A tiny spark of hope comes to life in my chest—he has never asked me about the aftermath. I suppose he’s never wanted to indulge me in the idea of it. “I’m a zombie after the episodes. Dead flesh and delirious moaning and all.”
“What causes this?”
“You tell me.”
“Well, at a guess, Josephine, I’d say you’re harming yourself due to your condition, and then your mind is blacking out the trauma of it.”
“Perhaps you should stop guessing and actually find out if that’s true or not.”
“I will on the 16th.”
“No, on the 16th you’ll be dead.”
There is silence in the room. The rain has finally started to slow. The air outside is exhausted and flat. The smell of rain on grass has filled the room—I concentrate on it rather than thinking about what I said to Anthony.
The doc rests his elbows on the desk and peers at me. “I find it quite astonishing that you can say something like that, and then turn around and argue against the cure. You say that rage doesn’t cause crime, but you’re the only uncured person I know, and you’re also the only person who threatens my life.”
“I’m not threatening you,” I say woodenly. “I’m trying to warn you. My anger and the blood moon have nothing to do with each other. It’s not my anger that makes me kill. It’s something much darker and much colder.”

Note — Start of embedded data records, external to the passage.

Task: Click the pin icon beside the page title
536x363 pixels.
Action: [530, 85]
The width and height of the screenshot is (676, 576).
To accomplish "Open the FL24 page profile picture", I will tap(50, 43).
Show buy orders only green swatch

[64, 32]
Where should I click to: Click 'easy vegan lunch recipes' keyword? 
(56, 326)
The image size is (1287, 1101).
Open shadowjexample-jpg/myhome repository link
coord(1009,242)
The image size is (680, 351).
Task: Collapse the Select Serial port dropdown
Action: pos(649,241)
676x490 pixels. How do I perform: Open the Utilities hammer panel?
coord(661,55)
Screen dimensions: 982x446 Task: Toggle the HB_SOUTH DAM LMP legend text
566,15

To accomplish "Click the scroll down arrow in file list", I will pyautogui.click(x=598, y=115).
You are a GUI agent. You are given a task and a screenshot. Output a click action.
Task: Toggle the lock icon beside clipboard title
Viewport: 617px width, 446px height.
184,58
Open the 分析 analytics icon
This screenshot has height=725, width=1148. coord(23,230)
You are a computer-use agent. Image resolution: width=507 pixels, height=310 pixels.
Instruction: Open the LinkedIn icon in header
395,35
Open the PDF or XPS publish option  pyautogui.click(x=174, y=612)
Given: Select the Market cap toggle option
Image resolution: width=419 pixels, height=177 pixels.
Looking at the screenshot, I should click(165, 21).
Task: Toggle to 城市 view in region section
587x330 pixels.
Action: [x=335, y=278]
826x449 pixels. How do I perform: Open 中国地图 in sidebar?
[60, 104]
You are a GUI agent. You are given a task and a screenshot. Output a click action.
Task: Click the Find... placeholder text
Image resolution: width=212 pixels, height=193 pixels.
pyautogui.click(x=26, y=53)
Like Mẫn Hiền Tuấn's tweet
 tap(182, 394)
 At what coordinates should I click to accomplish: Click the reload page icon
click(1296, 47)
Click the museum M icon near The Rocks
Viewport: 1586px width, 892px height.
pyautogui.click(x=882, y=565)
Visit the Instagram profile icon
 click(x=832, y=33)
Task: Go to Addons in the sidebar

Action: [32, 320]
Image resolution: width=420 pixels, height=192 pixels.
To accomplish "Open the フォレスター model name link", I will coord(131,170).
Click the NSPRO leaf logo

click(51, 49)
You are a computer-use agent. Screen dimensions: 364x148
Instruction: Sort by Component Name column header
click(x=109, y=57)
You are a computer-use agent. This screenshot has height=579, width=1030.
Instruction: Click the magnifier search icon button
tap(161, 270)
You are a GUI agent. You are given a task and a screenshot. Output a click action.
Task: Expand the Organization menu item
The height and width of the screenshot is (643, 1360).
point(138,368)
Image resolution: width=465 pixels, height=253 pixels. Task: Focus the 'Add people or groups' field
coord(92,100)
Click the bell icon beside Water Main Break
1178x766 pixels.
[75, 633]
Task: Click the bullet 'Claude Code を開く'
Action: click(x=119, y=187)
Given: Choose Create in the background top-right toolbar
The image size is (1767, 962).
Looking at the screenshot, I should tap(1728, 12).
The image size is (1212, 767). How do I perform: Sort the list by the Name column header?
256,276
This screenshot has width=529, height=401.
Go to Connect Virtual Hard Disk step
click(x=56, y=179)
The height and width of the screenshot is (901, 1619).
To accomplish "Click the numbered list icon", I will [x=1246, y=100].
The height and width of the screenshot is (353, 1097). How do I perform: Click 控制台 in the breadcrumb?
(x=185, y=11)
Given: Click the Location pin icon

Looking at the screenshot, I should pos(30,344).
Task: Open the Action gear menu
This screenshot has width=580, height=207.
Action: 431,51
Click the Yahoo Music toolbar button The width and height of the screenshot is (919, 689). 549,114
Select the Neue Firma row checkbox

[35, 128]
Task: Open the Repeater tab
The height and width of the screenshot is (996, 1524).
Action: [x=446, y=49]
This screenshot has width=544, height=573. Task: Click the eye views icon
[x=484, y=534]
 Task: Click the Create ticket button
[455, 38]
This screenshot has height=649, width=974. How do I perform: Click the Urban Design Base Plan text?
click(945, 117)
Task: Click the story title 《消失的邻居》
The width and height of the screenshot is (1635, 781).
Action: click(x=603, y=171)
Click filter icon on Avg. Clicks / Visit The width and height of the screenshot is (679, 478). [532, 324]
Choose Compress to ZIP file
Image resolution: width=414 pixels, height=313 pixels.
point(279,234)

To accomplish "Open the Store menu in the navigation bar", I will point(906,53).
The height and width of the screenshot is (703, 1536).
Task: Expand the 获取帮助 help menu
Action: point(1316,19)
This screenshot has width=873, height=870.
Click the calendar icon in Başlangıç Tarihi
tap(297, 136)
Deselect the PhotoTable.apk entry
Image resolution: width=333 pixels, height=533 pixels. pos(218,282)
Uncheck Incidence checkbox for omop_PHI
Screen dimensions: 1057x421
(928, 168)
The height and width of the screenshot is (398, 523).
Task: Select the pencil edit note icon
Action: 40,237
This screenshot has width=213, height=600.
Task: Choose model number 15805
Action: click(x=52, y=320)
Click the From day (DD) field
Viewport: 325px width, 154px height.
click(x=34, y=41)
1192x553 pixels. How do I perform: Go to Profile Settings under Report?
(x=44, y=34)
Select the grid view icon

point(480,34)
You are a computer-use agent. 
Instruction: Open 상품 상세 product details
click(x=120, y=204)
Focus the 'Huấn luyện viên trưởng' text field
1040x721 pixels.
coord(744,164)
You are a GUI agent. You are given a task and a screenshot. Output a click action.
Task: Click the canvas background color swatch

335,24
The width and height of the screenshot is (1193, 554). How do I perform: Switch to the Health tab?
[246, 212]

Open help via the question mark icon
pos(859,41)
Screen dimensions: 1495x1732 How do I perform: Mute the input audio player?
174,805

“Let’s take a look at the handbook, shall we?” he suggests, tapping a few things on his tablet.
“Oh yes, why don’t we!”
In a moment, the first medical journal on anger is projected onto the wall behind him. In heavy black letters, it says:
‘What was once known as a normal human emotion can now be categorized differently—namely, as a disease that is contracted upon the development of the brain in early childhood.
Anger’s symptoms include:
Humanity, as a race, would function at a far superior level, both physically and socially, if this disease could be cured.’
“Phew,” I sigh. “I feel a lot better now, thank you.”
He shoots me an exasperated look.
That damn journal has become like a bible to people over the last ten years. Every household has several copies, so that they can quickly check a symptom and make sure they haven’t been ‘re-infected’. As far as I know re-infection is impossible, but there are always warnings popping up for people to get regular checkups and to monitor themselves in case they need a second dosage of the cure. I can just imagine people rushing to the journal and shrieking ‘I’m not hungry! I must be turning into a rabid monster!’ And to say that anger causes death just makes me want to punch the guy who wrote that article and prove that I can walk away perfectly unscathed.
It’s all a big joke, but everyone’s forgotten how to laugh.
“Well if you won’t take note of the truth, then—”
“Actually, Doctor,” I say, “that journal was written by Harold Connolly who has a PhD in philosophy, not a medical doctorate. So it’s all personal conjecture, with no scientific basis. What makes anger a disease if happiness and love are not as well?” I smile at Anthony and add, “Doctor Harold Connolly was also a religious fanatic—something that causes
far
more irrational thought than an emotion could. So how about we both refrain from calling this piece of dribble the truth?”
He stares at me. It takes him a while to recover his composure, and then he’s apparently desperate to find something hidden within his desk drawers. Eventually he just says, “Do you want me to call Luke or not? Continue with the story.”